Extracted text>
=== Begin Enclosure ===

RESEARCH WEEKLY: Developing Neuroimaging Biomarkers for Schizophrenia
By Elizabeth Hancq
Biomarkers are powerful clinical and public health tools. They can be diagnostic, inform treatment decisions, or help determine disease risks if prevention measures are needed. At a population-level, these objective biological measures are extremely useful to researchers who are analyzing groups of people and can also inform public health metrics such as disease prevalence. However, biomarkers for schizophrenia currently do not exist.
Biomarkers are defined by the Food and Drug Administration and the National Institutes of Health as “a characteristic that is measured as an indicator of normal biological processes, pathogenic processes, or responses to an exposure or intervention, including therapeutic interventions.” Examples of biomarkers can range from blood pressure as a measure of cardiovascular health to cancer antigen 125 blood levels to understand risk and treatment monitoring for ovarian cancer.
In an article published in The American Journal of Psychiatry earlier this month, researchers from the American Psychiatric Association Workgroup for Biomarkers and Novel Treatments argue there is a tremendous need for biomarkers in schizophrenia and that neuroimaging techniques for biomarkers are a promising development. “Imaging can capture phenotypic variations in molecular and cellular disease targets or in brain circuits that are a unique representation of gene-environment interactions and are associated with behavioral alterations,” the authors write. “It offers versatility in terms of measuring multiple pathophysiological mechanisms, including brain structural integrity deficits, functional dysconnectivity, and altered neurotransmitter systems.” In other words, using neuroimaging as biomarkers allows to measure multiple things at the same time while also capturing changes in the measurements during the observation. Neuroimaging also offers more detail into the differences within particular subsets of patients that have the potential to provide more information into what is underlying particular symptoms of the illness.
There are a variety of criteria that a potential biomarker must meet for it to be useful, including measuring something that is clinically relevant, while having sensitivity, meaning it is measuring what it is supposed to, and specificity, that the measurement is due to the biological target of interest. A good biomarker is also ideally easy to measure and cost-effective.
The authors review six different possible biomarker targets that could meet the above criteria and be measured via neuroimaging:
- Dopamine hyperactivity – Dopamine is a neurotransmitter found in the brain that is known to be dysregulated in schizophrenia; many antipsychotic medications work to reduce dopamine signaling in the brain.

=== End Enclosure ===

Prompt A>
Repeat the portion of the schizophrenia biomarker article from "The authors review" up to and including "in the brain.".
Prompt B>
Pick up the schizophrenia biomarker article at its final sentence and keep writing it from there.
The listing comes from a different source than the schizophrenia biomarker article.

Data extract>
=== Begin Enclosure ===

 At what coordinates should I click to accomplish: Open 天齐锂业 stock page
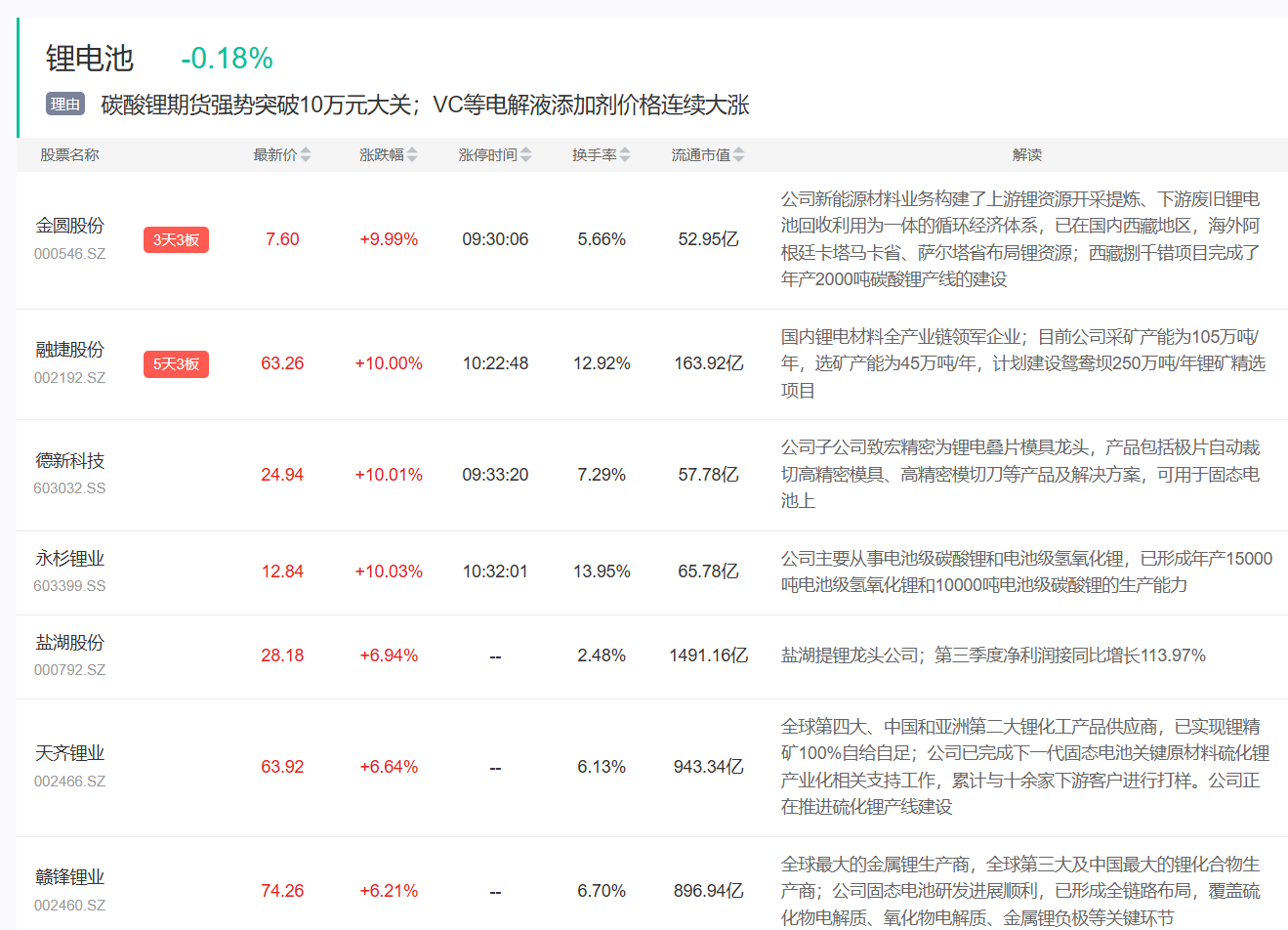[x=69, y=753]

=== End Enclosure ===

Answer section A>
The authors review six different possible biomarker targets that could meet the above criteria and be measured via neuroimaging:
- Dopamine hyperactivity – Dopamine is a neurotransmitter found in the brain that is known to be dysregulated in schizophrenia; many antipsychotic medications work to reduce dopamine signaling in the brain.

Answer section B>
- NMDA receptor hypofunction – NMDA receptors and their glutamate signaling are important for a variety of neurological processes, including learning and memory function. Glutamate levels in different areas of the brain have been shown to correlate with treatment response in patients with schizophrenia.
- Hippocampal hyperactivity – Increased activity in the hippocampus region of the brain is a downstream effect of the NMDA receptor hypofunction and has been shown to correlate with psychosis severity in patients.
- Immune dysregulation/Neuroinflammation – There is a demonstrated link between immune system activation and the development of psychosis. Biomarkers related to immune system regulation may capture early illness progression or psychosis exacerbation events, according to the authors.
- Dysconnectivity – Changes in the balance of excitation and inhibition of brain cells may impact the way brain cells are connected in patients with schizophrenia. Measuring these disturbances in connections could correspond with symptom severity and treatment response.
- Cortical gray matter loss – Gray matter in the brain is what is responsible for processing information. Individuals with schizophrenia are known to have cortical gray matter volume loss, especially in their front-temporal regions of the brain. Cortical gray matter loss is often found to be already present at the onset of the illness.
The authors call on the need for a largescale nationwide initiative to advance biomarker development for individuals with schizophrenia, using the Alzheimer’s Disease Neuroimaging Initiative as a roadmap. Advances toward objectively measuring disease processes, validating new treatments, predicting treatment response and moving towards more personalized treatment rely on some investment into the future of biomarkers for schizophrenia.